Brand new HD TiVo for $199 (save $100)--not factory renewed--Offer expires April 30, 2008.

+ TiVo will donate $25 to support literacy programs of the National Education Association (NEA) when you puchase through their site.

www.nea.org/marketplace

or

Last chance to get or give new *FREE* 80-Hour *Series2 Dual Turner *TiVo DVR with one year minimum subscription, as low as $8.31 per month or pre-pay for $129 (TiVo box AND One year of service)

+ TiVo will donate $25 to support literacy programs of the National Education Association (NEA)

www.nea.org/marketplace

Offer expires April 30, 2008. While supplies last, see website for details.

NEA is a co-chair of the Smart Television Alliance sponsored by TiVo.

www.SmartTelevisionAlliance.org


----------



## rainwater (Sep 21, 2004)

Where does any of that imply a price increase?


----------



## HDTiVo (Nov 27, 2002)

rainwater said:


> Where does any of that imply a price increase?


He´s from "Washington"


----------



## generalpatton71 (Oct 30, 2002)

HDTiVo said:


> He´s from "Washington"


And strangely looks like Joe Buck.


----------



## jerobi (Sep 28, 2000)

I think he's just talking about the promo being set to end on 4/30.

So in that magical world, the end of any normal sale is deemed a "price increase."


----------



## rainwater (Sep 21, 2004)

jerobi said:


> I think he's just talking about the promo being set to end on 4/30.
> 
> So in that magical world, the end of any normal sale is deemed a "price increase."


Except TiVo almost always starts new promotions when another ends.


----------



## mzchurch (Jan 28, 2008)

This offer is great and I'm passing it around to all my firend's that are parents.


----------



## ZeoTiVo (Jan 2, 2004)

rainwater said:


> Except TiVo almost always starts new promotions when another ends.


NOTE - in no way associated with any of the orgs listed here. I just think keeping kids away from junk TV and shows more mature than they are is very important to healthy development. :up:

it is not a TiVo deal but a way to promote TiVo DVR as a way to keep kids in touch with what is good about Television and hopefully away from the junk.

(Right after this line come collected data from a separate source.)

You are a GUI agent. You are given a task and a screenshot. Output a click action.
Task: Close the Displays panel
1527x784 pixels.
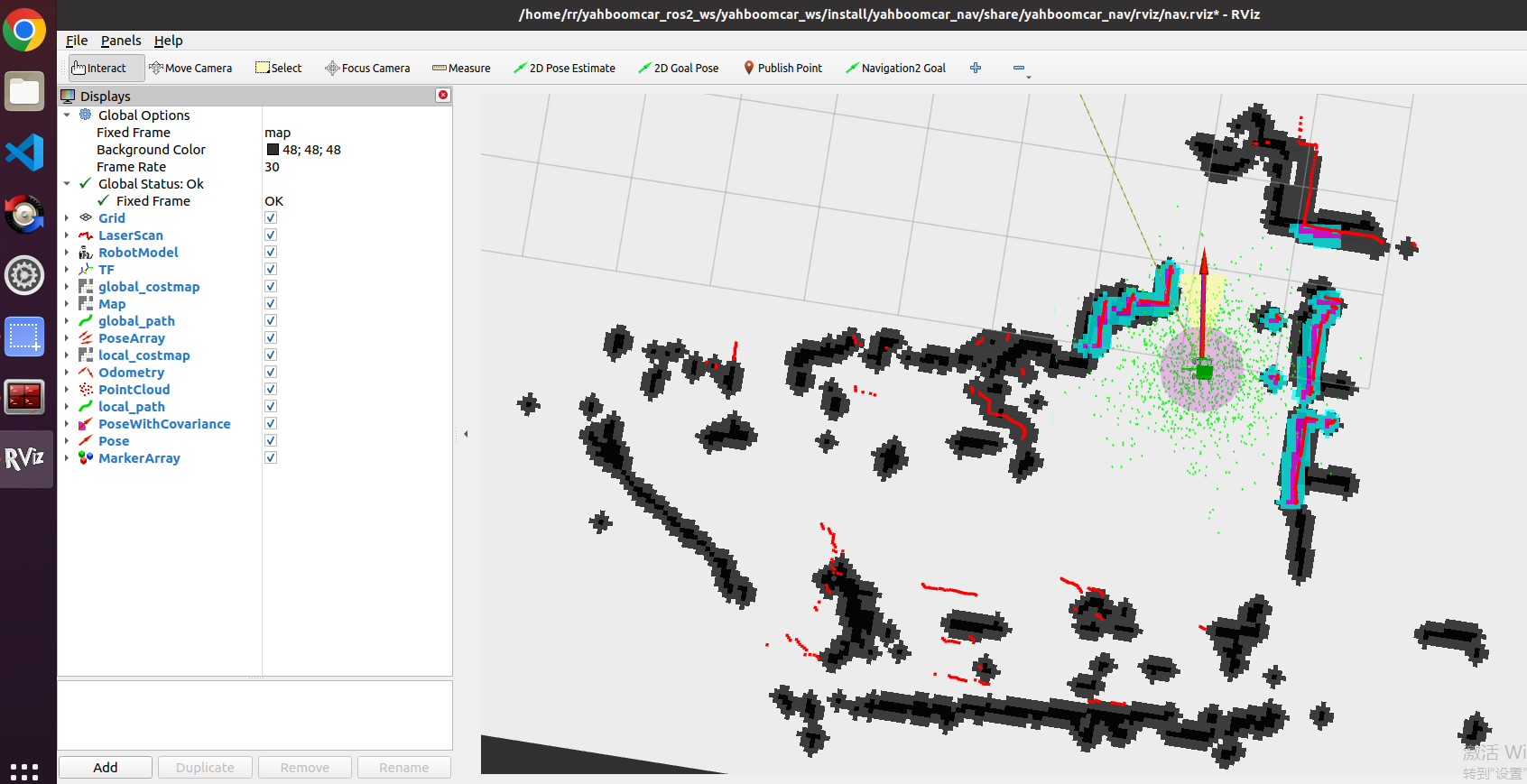[443, 95]

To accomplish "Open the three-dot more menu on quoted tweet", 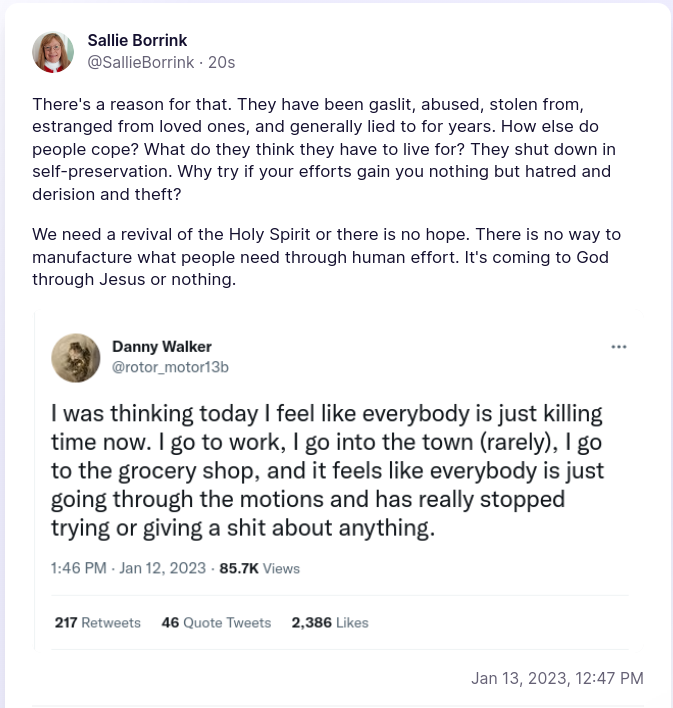I will 618,347.
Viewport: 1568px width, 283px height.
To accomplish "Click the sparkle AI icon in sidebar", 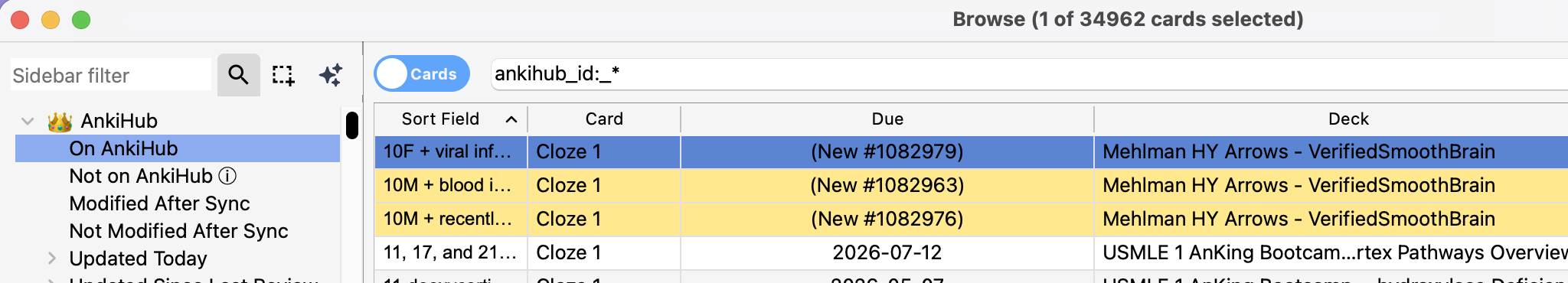I will [x=331, y=75].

I used TiVo in such a way my kids did not know there was a channel besides PBS till they were 6 or so. Then last summer I turned on KID ZONE on the upstairs TiVo they watch and they spent a *lot less* time vegging in front of it, while still enjoying some good shows they really liked. I heartily agree with using a TiVo to record the shows you and your kids agree together on as what to watch and then it is easy to limit them to that - either on the honor system(which I do during the school year when they are busier anyway) or by firing up kidzone and knowing that it is the agreed upon good shows they have a slew of in now playing without distractions or temptations.


----------



## lessd (Jan 23, 2005)

mzchurch said:


> This offer is great and I'm passing it around to all my firend's that are parents.

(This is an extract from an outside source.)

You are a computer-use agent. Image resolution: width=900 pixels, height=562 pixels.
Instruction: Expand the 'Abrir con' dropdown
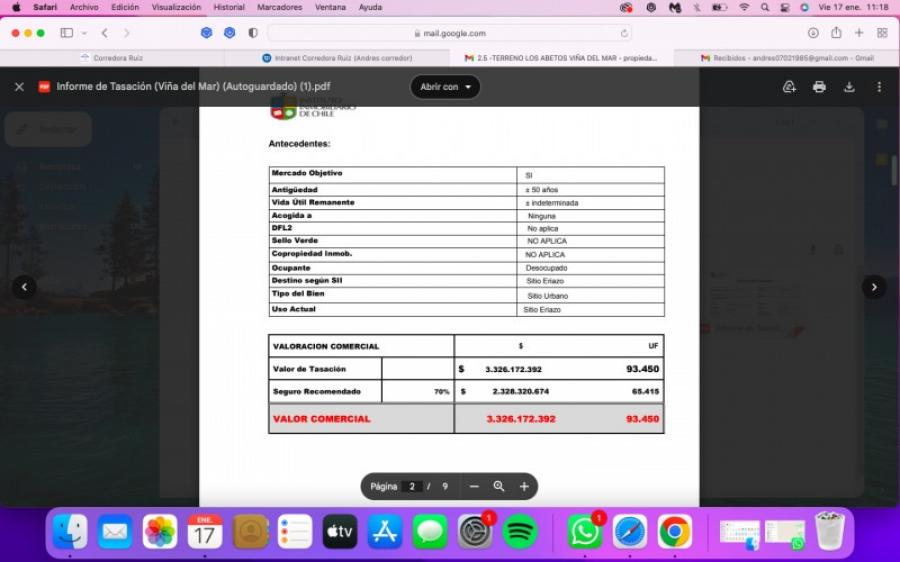point(445,87)
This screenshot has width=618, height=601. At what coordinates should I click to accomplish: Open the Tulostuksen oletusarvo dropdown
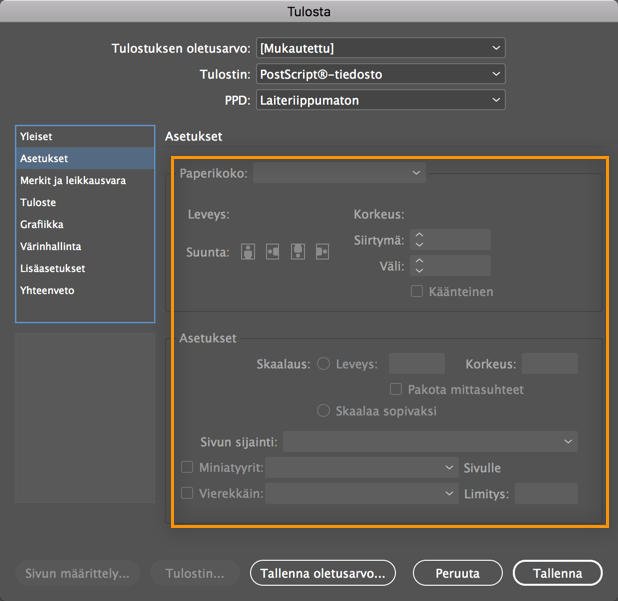click(x=380, y=48)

I don't think you can get Lifetime Service on this deal


----------



## sirbob (Apr 8, 2008)

You can activate lifetime on the deal if you currently have a Tivo subscription using the MSD.


----------



## Einselen (Apr 25, 2006)

lessd said:


> I don't think you can get Lifetime Service on this deal


Sure you can. Login to your TiVo account then click on the link to order and place the box in your cart with whatever plan, then click on Select my discounted plan link in your cart and you can choose lifetime for $399.


----------



## lessd (Jan 23, 2005)

Einselen said:


> Sure you can. Login to your TiVo account then click on the link to order and place the box in your cart with whatever plan, then click on Select my discounted plan link in your cart and you can choose lifetime for $399.

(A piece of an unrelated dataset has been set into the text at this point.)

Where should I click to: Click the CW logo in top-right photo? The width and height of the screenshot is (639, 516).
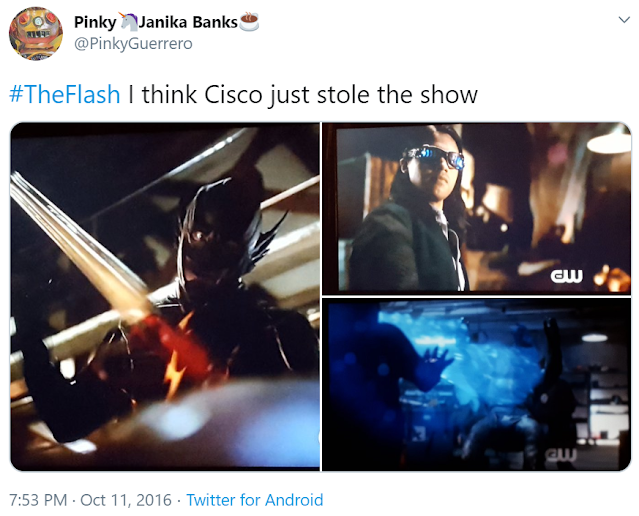click(x=566, y=276)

What I saw is that you had to purchase the TiVo with a price plan in place and lifetime was not one of the options, so your TiVo comes already with activation, how do you change to Lifetime Service. I do know how to get a non sub TiVo onto Lifetime Service, but not one with a sub already.


----------



## Einselen (Apr 25, 2006)

lessd said:


> What I saw is that you had to purchase the TiVo with a price plan in place and lifetime was not one of the options, so your TiVo comes already with activation, how do you change to Lifetime Service. I do know how to get a non sub TiVo onto Lifetime Service, but not one with a sub already.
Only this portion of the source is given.